Portanto, a falta de notificação dos fundamentos da liquidação não coloca quaisquer problemas à sua perfeição ou validade, tornando apenas nulo o acto instrumental, com a consequência da sua ineficácia. Tudo se passando como a liquidação não tenha sido comunicada, de modo que não está em condições de produzir efeitos em relação ao seu destinatário. Ainda assim, o nº 1 do art. 37º do CPPT estabelece que, em caso de falta de comunicação integral dos fundamentos, os interessados têm a faculdade de requerer a notificação ou certificação das indicações omitidas, o que funciona como diferimento para o momento da notificação do início da contagem do prazo dos diversos meios de reacção contra o acto notificando.
Do que a recorrente se queixa é pois da ineficácia do acto de liquidação por falta de comunicação dos fundamentos. Como teve notícia da existência da liquidação através da «citação» para a execução, a ser verdade que esta não foi acompanhada dos fundamentos da liquidação, então o meio de reagir contra essa nulidade processual é arguí-la no processo executivo perante o órgão de execução fiscal. Na verdade, a jurisprudência deste Tribunal tem vindo a decidir que a falta de entrega ao citado dos elementos essenciais da liquidação do imposto, incluindo a fundamentação, consubstancia uma nulidade secundária enquadrável no artigo 198º do CPC, que tem que ser arguida pelo interessado no prazo para a dedução da oposição, e por conseguinte, a ilegalidade dessa citação não pode constituir fundamento de impugnação judicial (cfr. Acs. do STA, de 10/2/2010, rec nº 01178/09, de 26/5/2010, rec nº 0137/10, de 10/3/2011, rec. nº 042/11).
Se o pedido de nulidade da liquidação não tem por causa de pedir o incumprimento do dever de fundamentação desse acto, mas apenas o incumprimento do dever de comunicação dos seus fundamentos, naturalmente que esse pedido não se presta a indicar a impugnação judicial como a forma processual adequada à apreciação de tal pretensão. Continua a existir erro na forma de processo relativamente a essa pretensão, uma vez que se usou a impugnação em vez de se arguir a nulidade da citação perante o órgão de execução fiscal.

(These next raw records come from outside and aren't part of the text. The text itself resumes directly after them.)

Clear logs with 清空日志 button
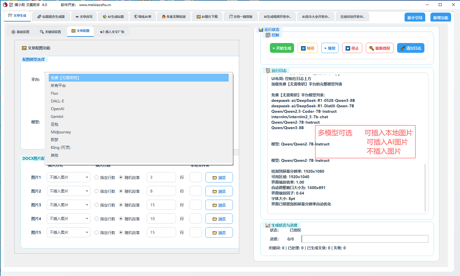This screenshot has height=276, width=460. (410, 48)
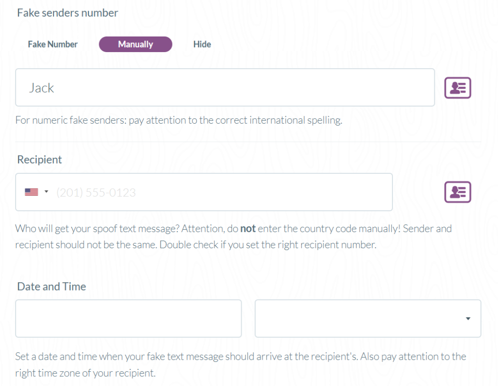Click the Recipient field label

39,160
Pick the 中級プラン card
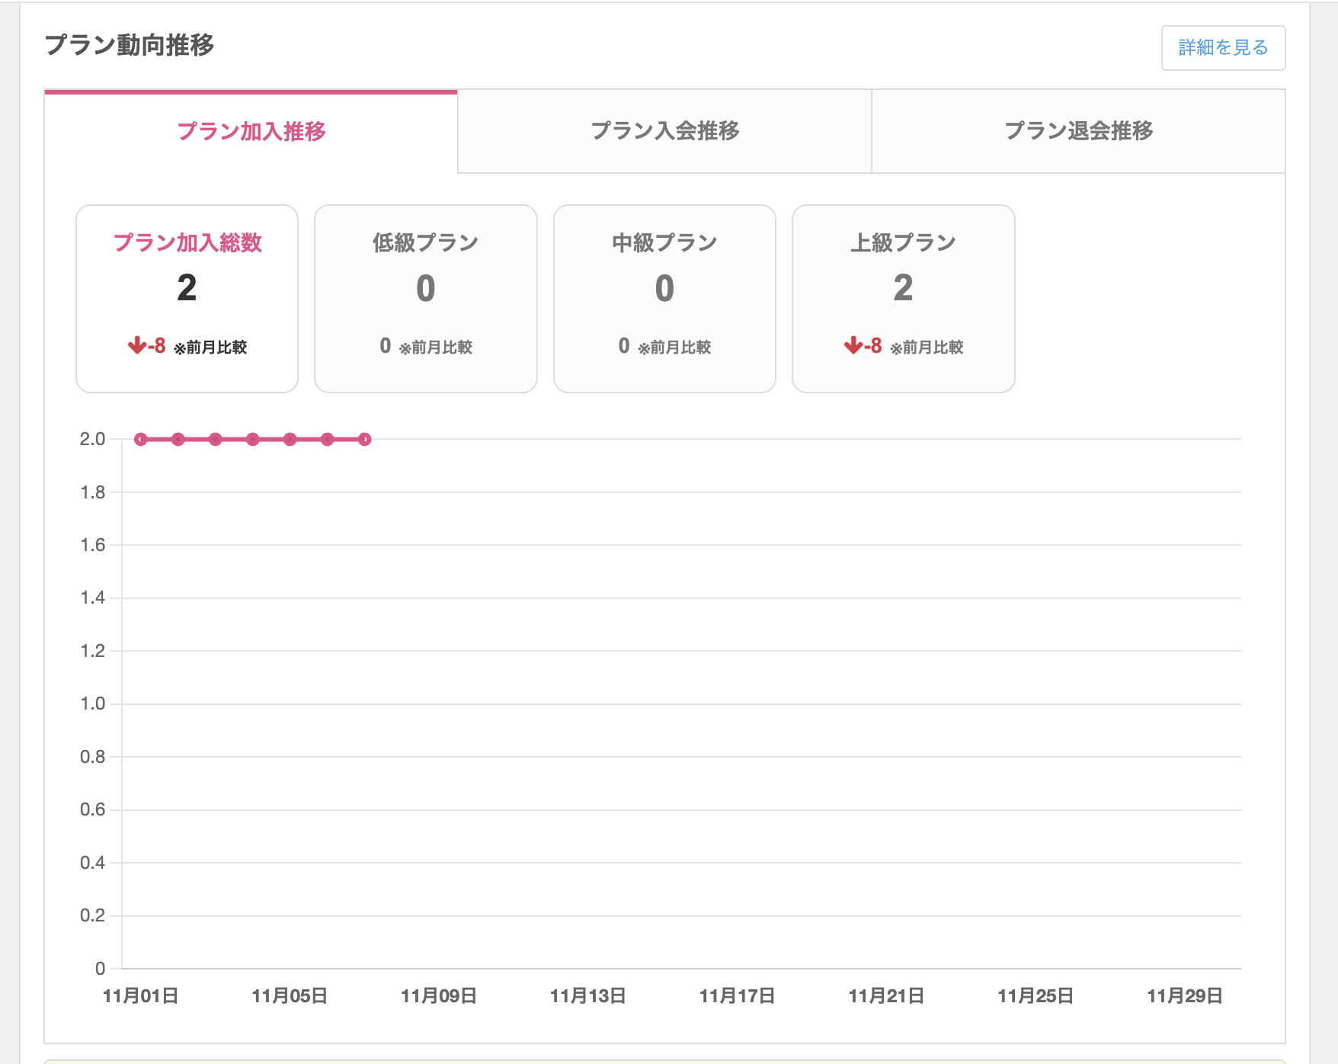This screenshot has height=1064, width=1338. pos(664,298)
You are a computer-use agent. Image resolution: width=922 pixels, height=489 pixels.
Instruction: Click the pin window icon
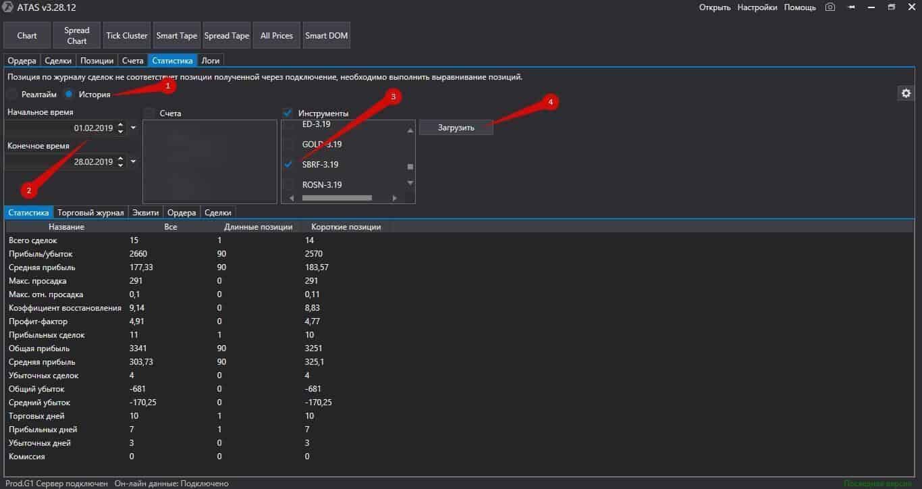pos(851,7)
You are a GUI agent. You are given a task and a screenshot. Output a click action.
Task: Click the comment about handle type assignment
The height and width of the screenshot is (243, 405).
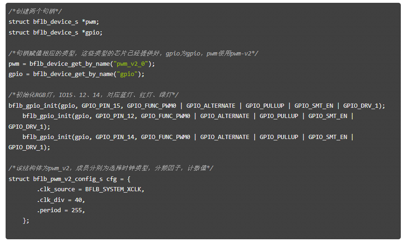133,53
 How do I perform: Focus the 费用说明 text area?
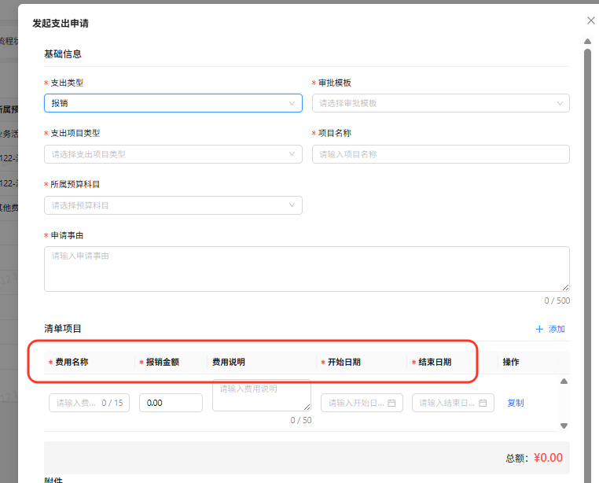[x=261, y=395]
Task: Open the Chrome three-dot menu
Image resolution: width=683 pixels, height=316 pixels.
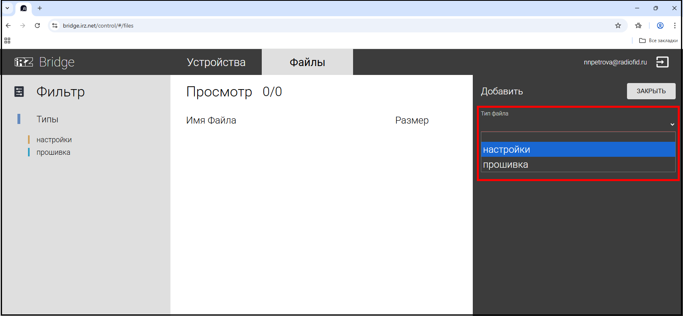Action: tap(674, 26)
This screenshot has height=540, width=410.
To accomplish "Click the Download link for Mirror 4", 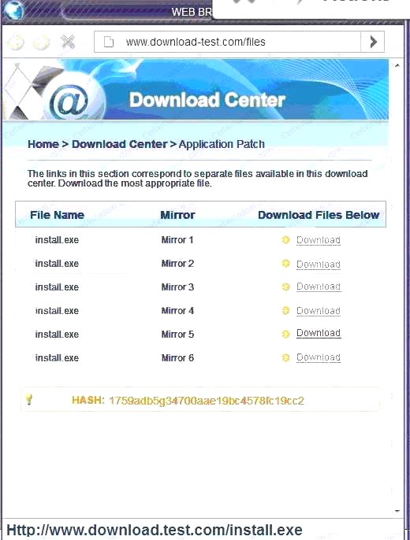I will pos(319,311).
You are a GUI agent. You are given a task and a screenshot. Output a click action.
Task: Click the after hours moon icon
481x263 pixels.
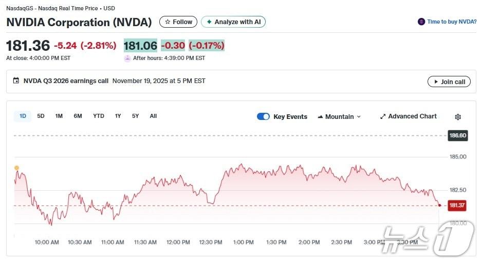pyautogui.click(x=127, y=58)
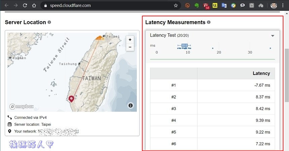
Task: Reload the page
Action: [25, 6]
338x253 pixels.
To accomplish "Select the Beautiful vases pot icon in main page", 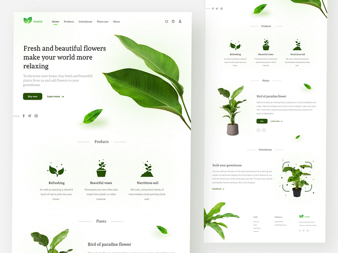I will pos(101,169).
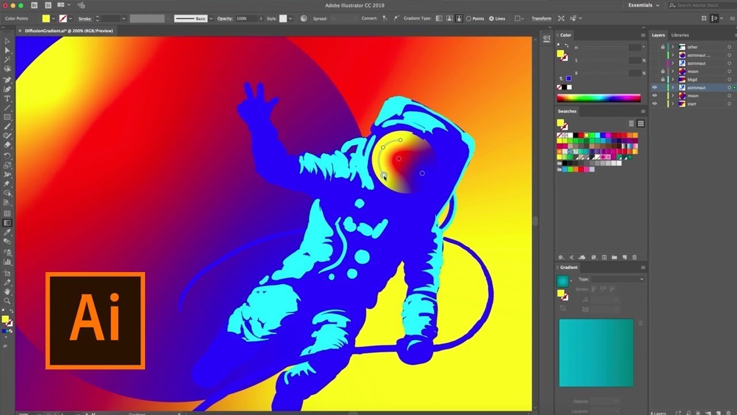Expand the astronaut layer contents

[673, 87]
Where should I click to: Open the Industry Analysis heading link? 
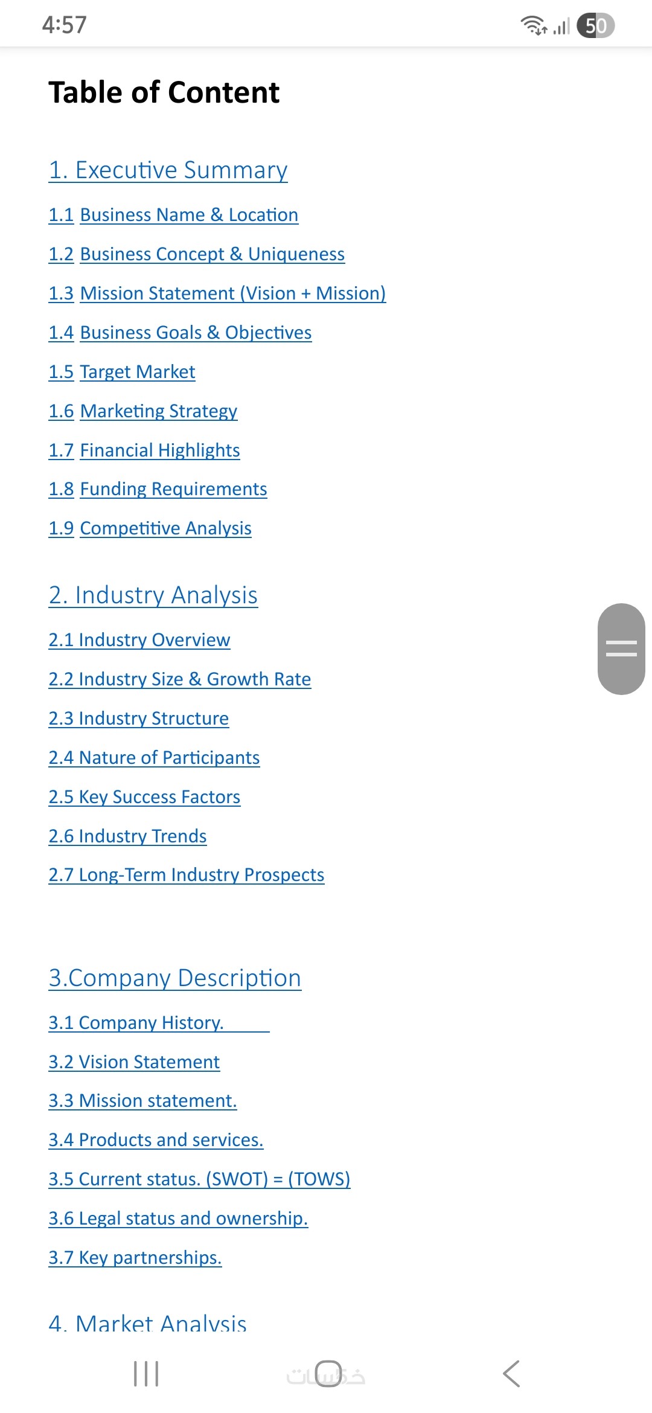pyautogui.click(x=153, y=595)
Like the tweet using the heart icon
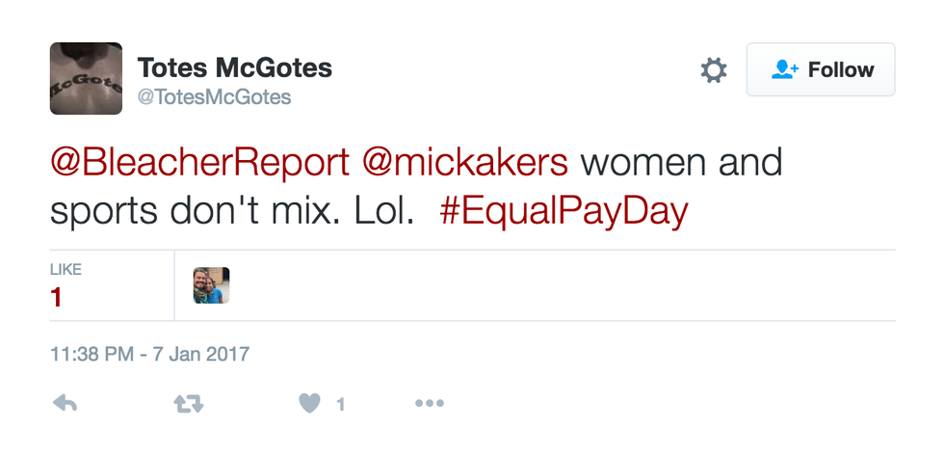 309,405
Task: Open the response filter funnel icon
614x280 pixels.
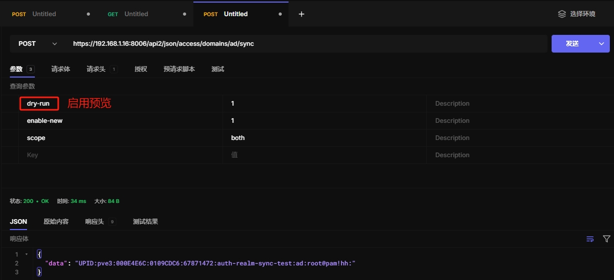Action: click(x=606, y=239)
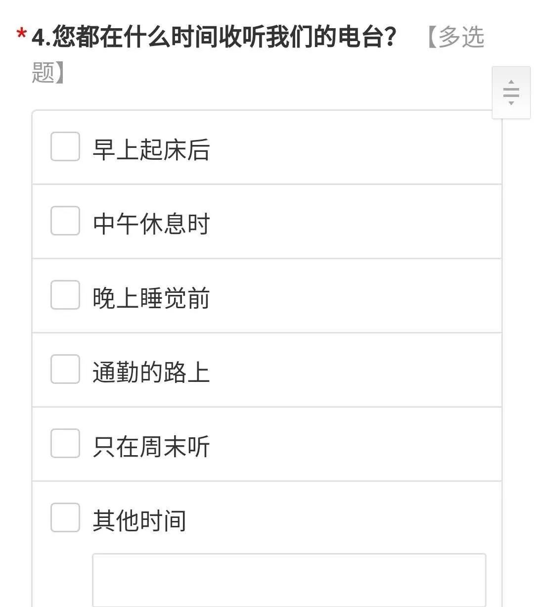Toggle the 只在周末听 checkbox

(x=65, y=443)
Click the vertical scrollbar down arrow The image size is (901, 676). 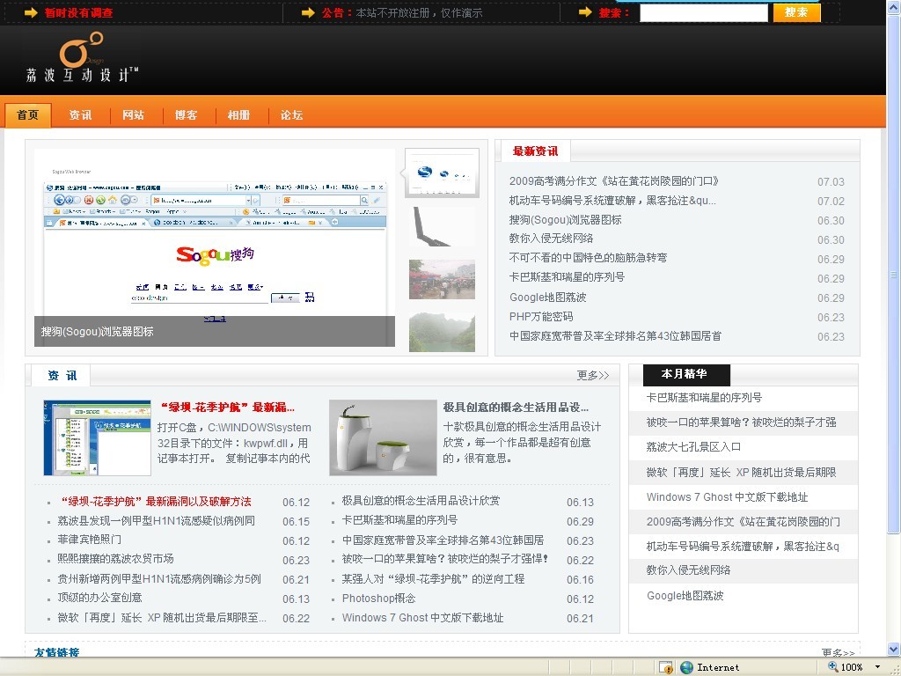click(893, 650)
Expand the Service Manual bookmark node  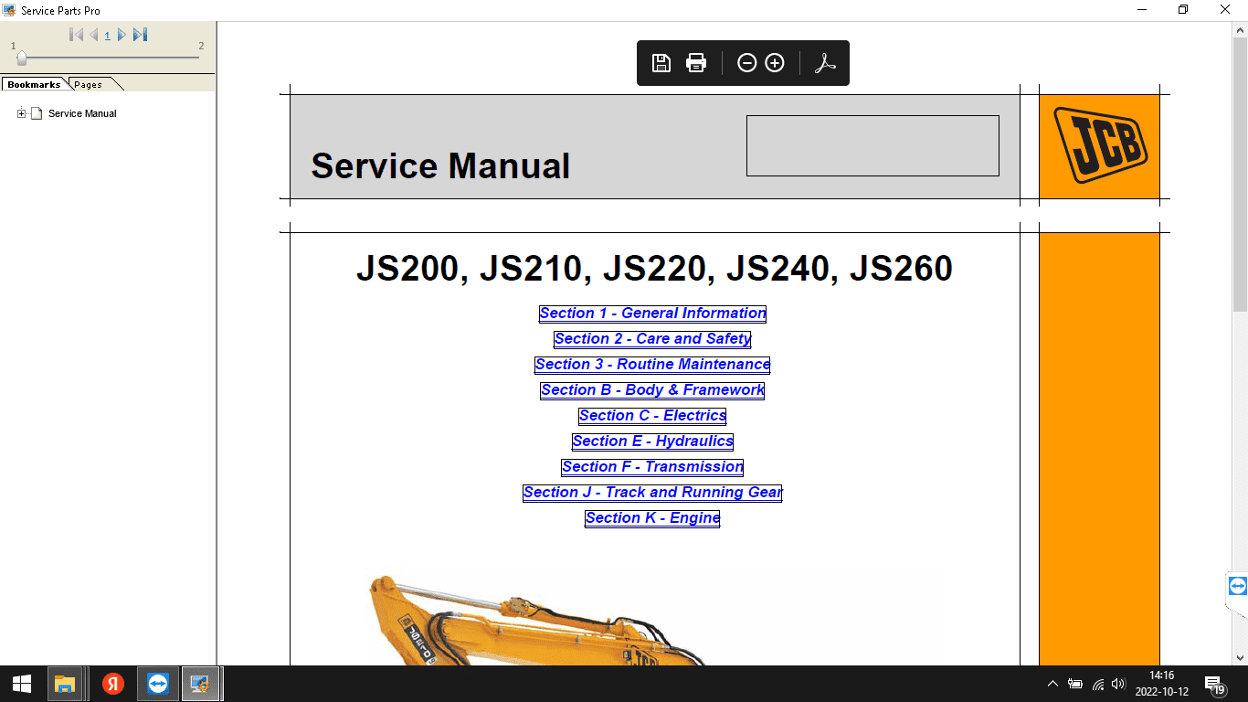point(21,113)
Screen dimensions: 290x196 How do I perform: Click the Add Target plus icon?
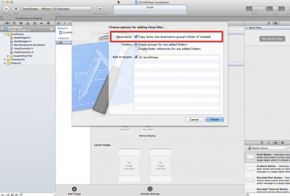74,189
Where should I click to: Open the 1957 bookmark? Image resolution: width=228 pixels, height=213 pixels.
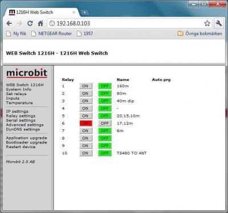[85, 34]
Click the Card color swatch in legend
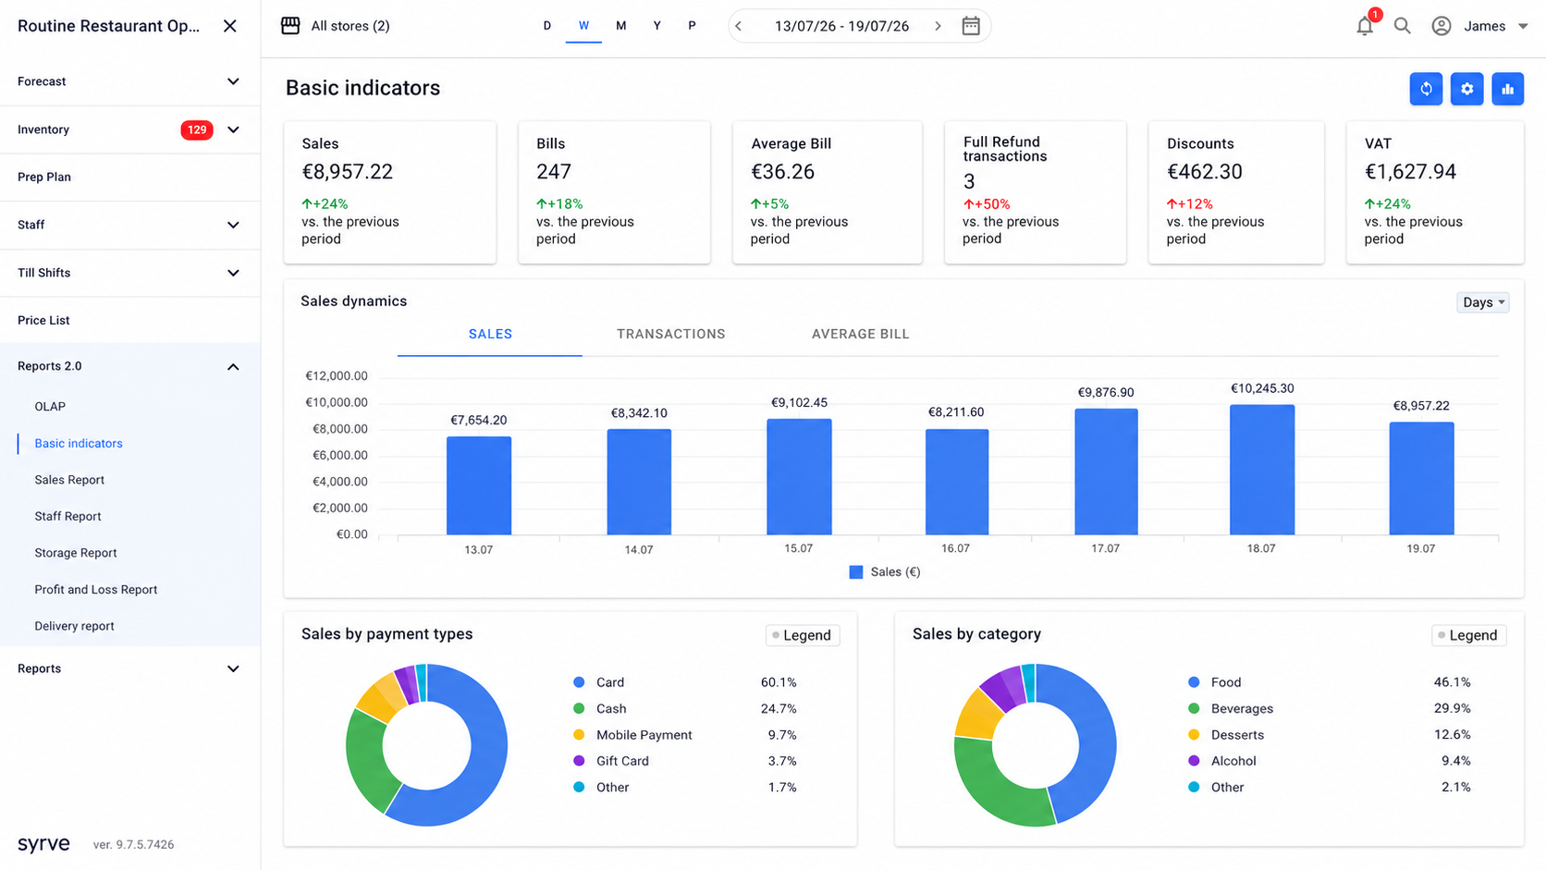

O erro na forma de processo não envolve necessariamente a inutilização de todos os actos já praticados. Por aplicação dos artigos 97º, nº 3 da LGT e 98º, nº 4 do CPPT, podia pensar-se na possibilidade de “convolação” do processo para a forma mais adequada. Se o articulado for aproveitável para a forma processual conveniente, por razões de economia processual, deve adaptar-se o processado a essa forma.
Mas, no caso dos autos, como se refere na sentença recorrida, esse aproveitamento da petição não é possível por dois motivos: por um lado, os pedidos formulados não correspondem à mesma forma processual: o pedido de invalidade da reversão é efectuado na oposição à execução e o pedido de nulidade da citação, é feito por requerimento ao órgão de execução fiscal, com reclamação para o tribunal; por outro lado, mesmo que se admita que a ineficácia relativa do acto de liquidação constitui fundamento de oposição, constata-se que a oposição é extemporânea, porquanto o impugnante foi citado no processo executivo no dia 30/09/2010, e os presentes autos foram instaurados em 19/011/2010, tendo já decorrido o prazo legal de 30 dias, que terminou em 4/11/2010.

4. Pelo exposto, acordam os Juízes da Secção de Contencioso Tributário do STA em negar provimento ao recurso, confirmando-se, com a presente fundamentação, decisão recorrida.

Custas pela recorrente.
Lisboa, 30 de Abril de 2013. – Lino Ribeiro (relator) – Dulce Neto – Isabel Marques da Silva.